Print the data below word for word, starting at the line that contains "Click the ImportOmatic logo in the title bar" and ending at the final line of the data.

##### EXTRACTED DATA

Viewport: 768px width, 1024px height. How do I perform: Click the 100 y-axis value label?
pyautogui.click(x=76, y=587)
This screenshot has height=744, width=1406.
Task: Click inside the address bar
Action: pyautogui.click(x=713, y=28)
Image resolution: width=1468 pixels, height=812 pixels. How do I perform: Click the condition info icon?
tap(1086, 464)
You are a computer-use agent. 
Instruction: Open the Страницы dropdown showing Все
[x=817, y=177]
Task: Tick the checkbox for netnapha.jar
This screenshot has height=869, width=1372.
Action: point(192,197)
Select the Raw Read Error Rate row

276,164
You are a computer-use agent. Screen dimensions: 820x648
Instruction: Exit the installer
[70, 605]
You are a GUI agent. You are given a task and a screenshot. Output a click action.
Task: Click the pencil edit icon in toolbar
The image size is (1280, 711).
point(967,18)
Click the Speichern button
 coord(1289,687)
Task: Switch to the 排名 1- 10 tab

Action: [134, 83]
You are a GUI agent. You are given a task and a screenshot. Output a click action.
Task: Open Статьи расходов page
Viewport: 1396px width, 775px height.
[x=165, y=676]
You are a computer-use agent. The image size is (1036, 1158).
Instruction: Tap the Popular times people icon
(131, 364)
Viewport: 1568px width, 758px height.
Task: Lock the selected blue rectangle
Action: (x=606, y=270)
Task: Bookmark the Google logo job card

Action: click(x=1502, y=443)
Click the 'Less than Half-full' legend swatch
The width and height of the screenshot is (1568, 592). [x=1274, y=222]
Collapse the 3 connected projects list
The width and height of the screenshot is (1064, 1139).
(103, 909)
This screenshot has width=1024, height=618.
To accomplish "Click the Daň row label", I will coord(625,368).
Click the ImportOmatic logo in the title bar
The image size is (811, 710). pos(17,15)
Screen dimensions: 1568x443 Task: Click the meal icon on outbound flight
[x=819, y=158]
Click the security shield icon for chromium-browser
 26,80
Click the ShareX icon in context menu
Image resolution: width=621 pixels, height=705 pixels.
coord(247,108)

##########

▶ **TASK SOLUTION**:
Click the ImportOmatic logo in the title bar
The image size is (811, 710). pos(17,15)
Screen dimensions: 1568x443 Task: Click the meal icon on outbound flight
[x=819, y=158]
Click the security shield icon for chromium-browser
 26,80
Click the ShareX icon in context menu
Image resolution: width=621 pixels, height=705 pixels.
coord(247,108)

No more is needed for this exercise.